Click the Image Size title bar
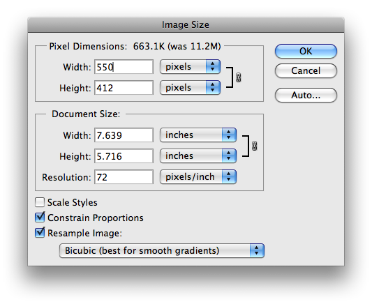Viewport: 372px width, 304px height. point(186,24)
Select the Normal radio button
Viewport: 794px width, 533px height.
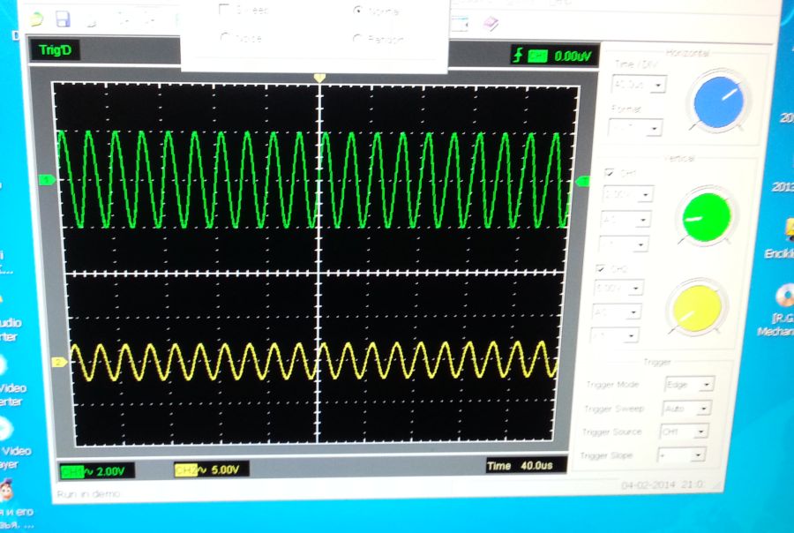[357, 11]
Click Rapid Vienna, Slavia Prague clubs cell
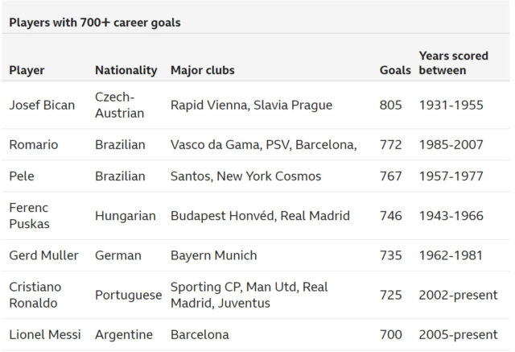The height and width of the screenshot is (352, 515). 252,106
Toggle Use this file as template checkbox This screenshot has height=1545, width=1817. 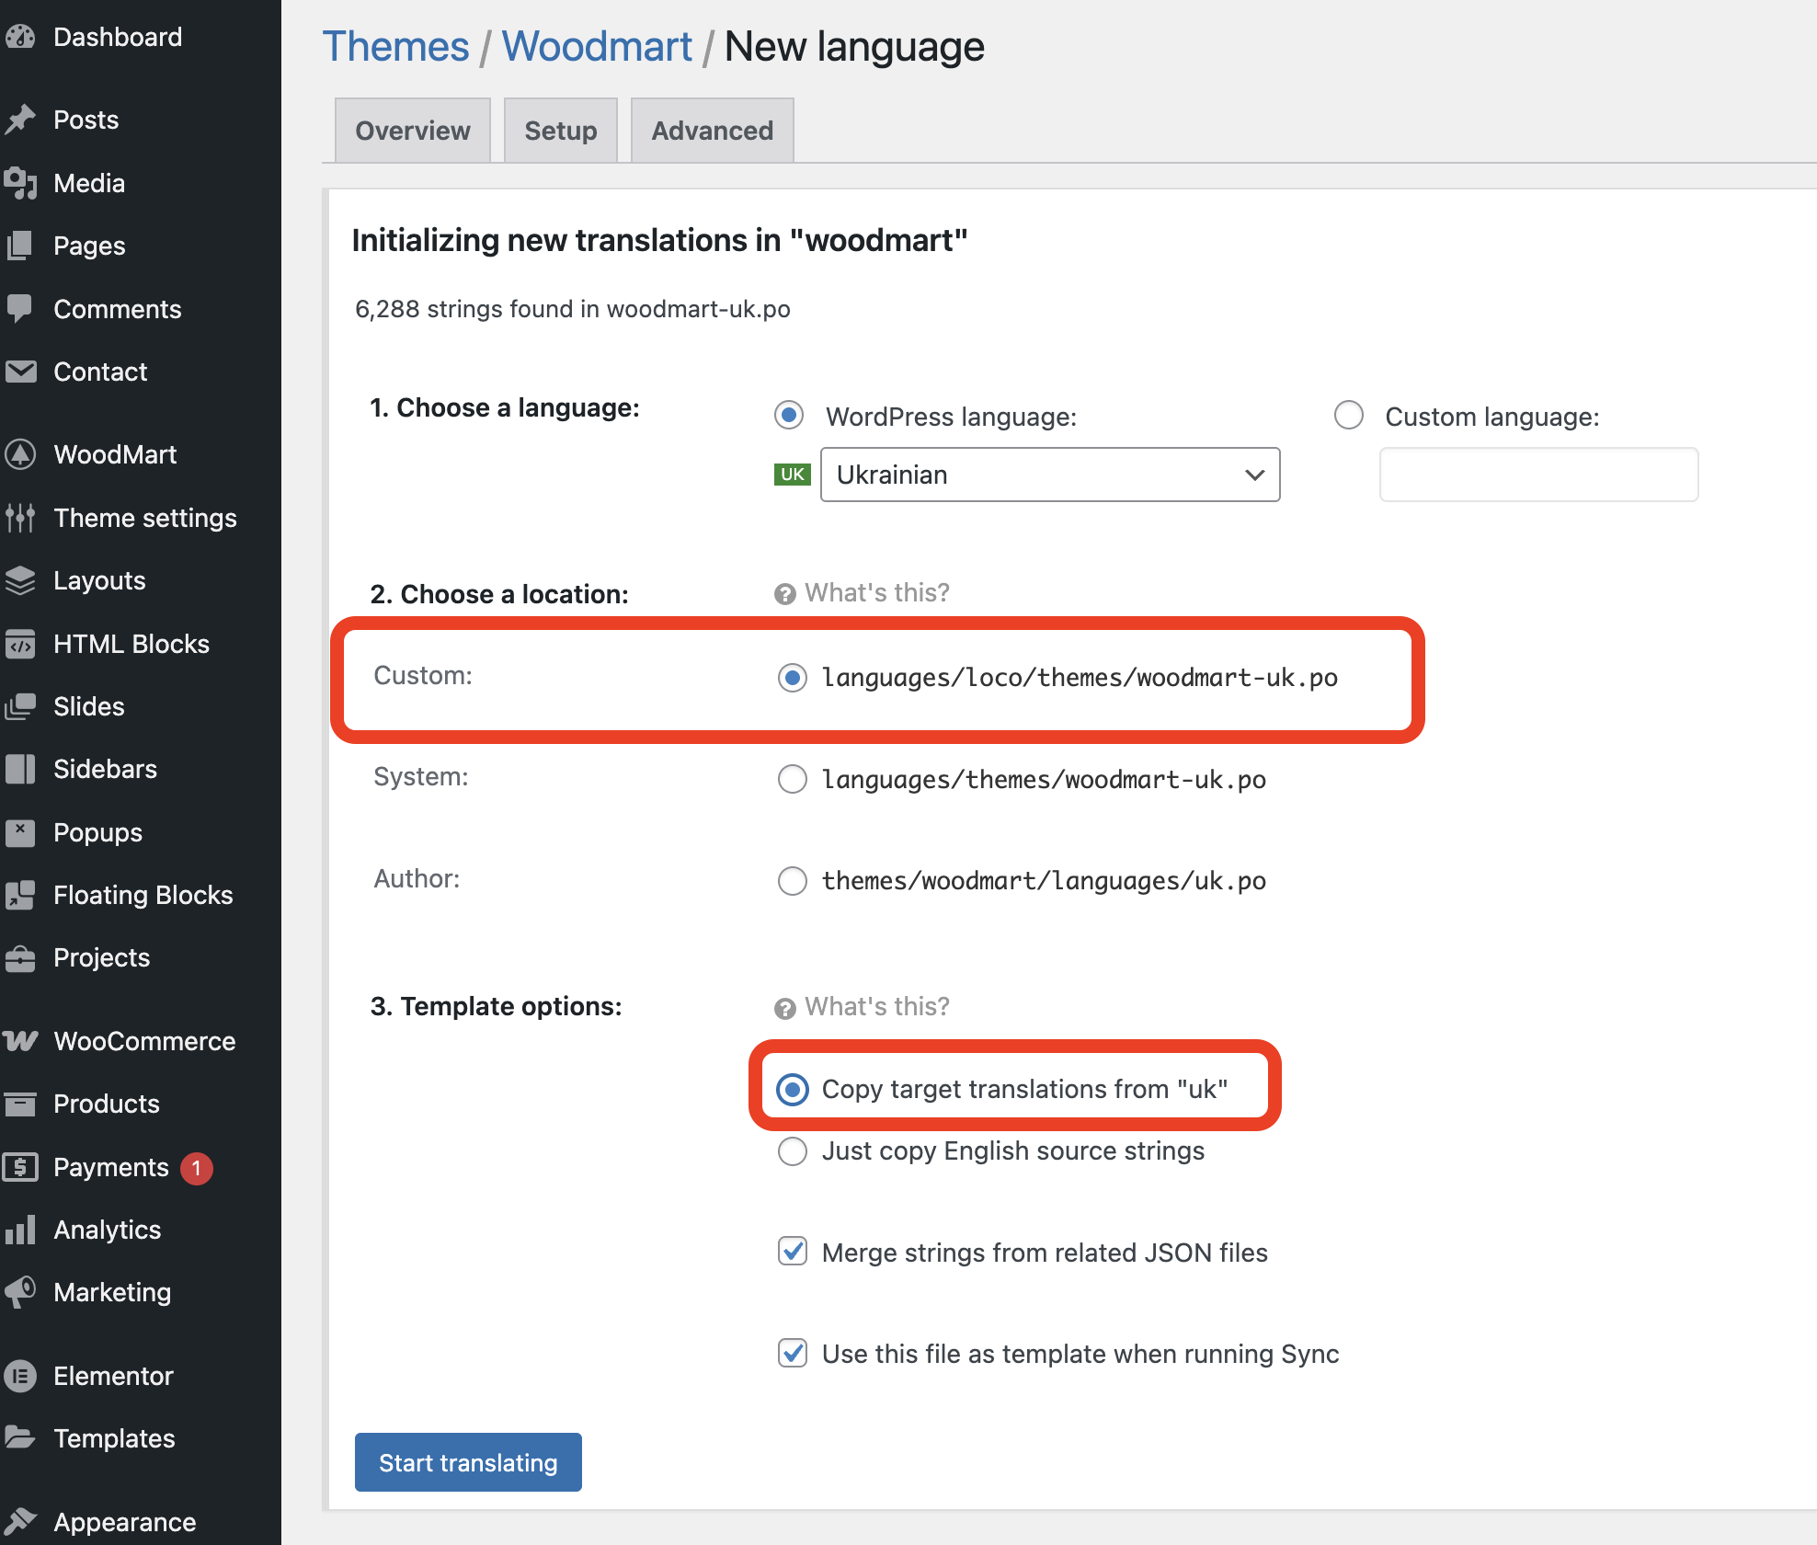pyautogui.click(x=793, y=1353)
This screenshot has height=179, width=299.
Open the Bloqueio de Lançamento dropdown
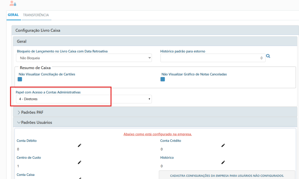point(84,58)
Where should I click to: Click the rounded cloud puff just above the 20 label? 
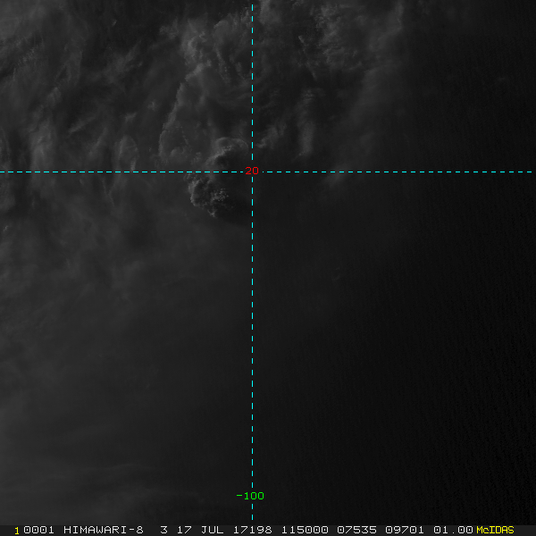(230, 152)
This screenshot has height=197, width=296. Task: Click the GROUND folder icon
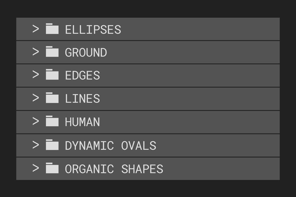(x=52, y=52)
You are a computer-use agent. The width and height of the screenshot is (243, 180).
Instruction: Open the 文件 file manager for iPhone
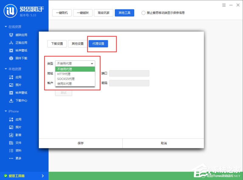coord(18,143)
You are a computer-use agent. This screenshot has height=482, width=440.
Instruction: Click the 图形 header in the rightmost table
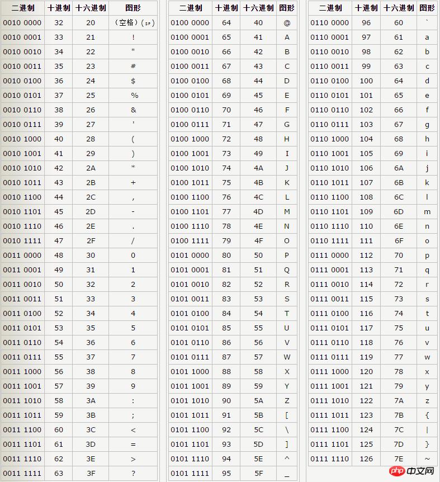coord(427,8)
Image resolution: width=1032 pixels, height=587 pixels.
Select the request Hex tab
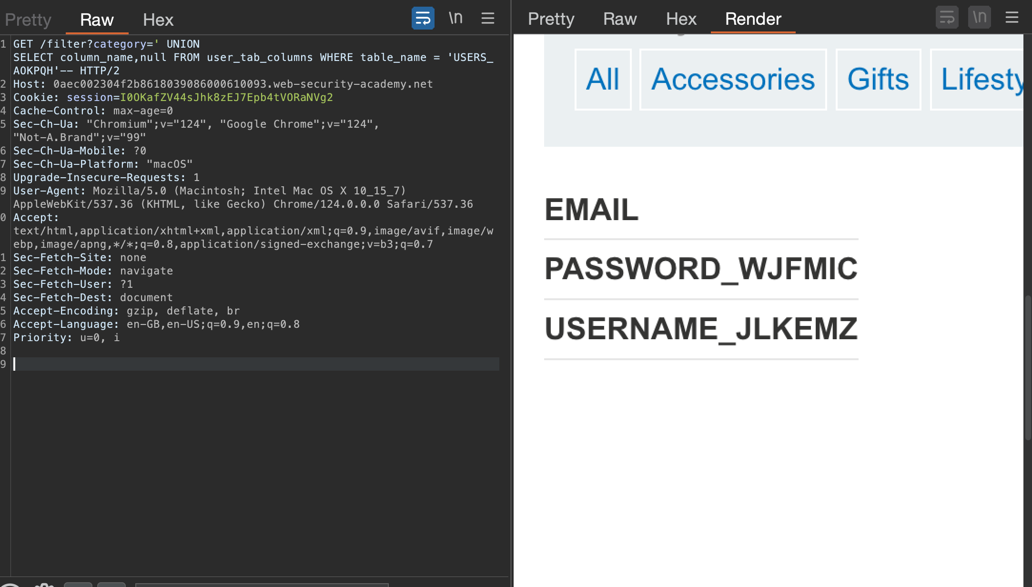tap(158, 20)
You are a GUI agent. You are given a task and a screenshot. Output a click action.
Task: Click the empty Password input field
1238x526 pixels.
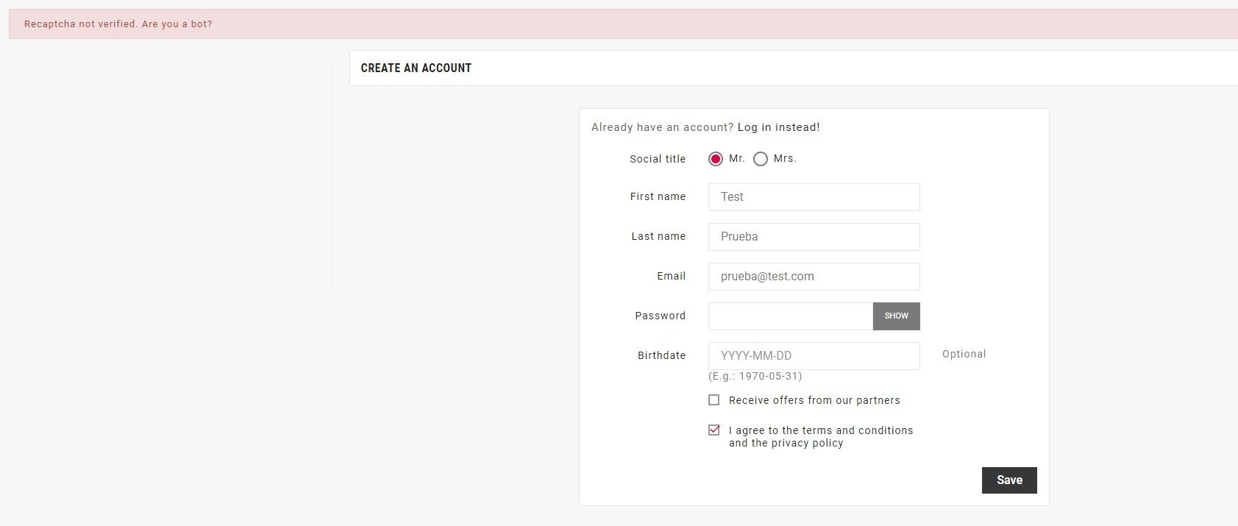(790, 316)
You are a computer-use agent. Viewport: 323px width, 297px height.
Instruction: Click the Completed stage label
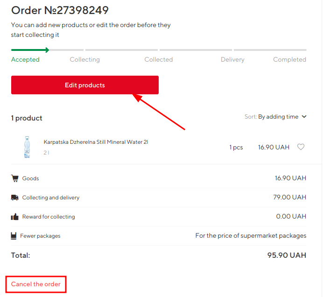pyautogui.click(x=289, y=60)
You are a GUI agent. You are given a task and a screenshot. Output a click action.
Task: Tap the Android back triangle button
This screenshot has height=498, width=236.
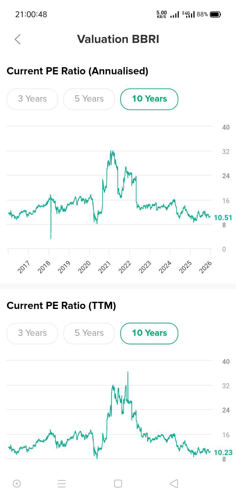pyautogui.click(x=174, y=484)
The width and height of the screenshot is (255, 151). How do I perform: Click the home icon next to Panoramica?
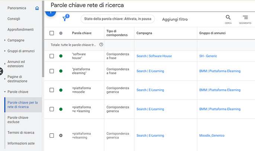point(37,8)
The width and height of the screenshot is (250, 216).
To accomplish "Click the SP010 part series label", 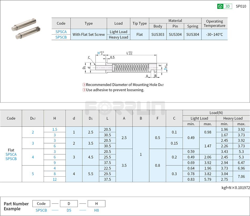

What is being asked:
How many lines in the data above contain the string "Open"? Case counts. Give only the number.

Task result:
2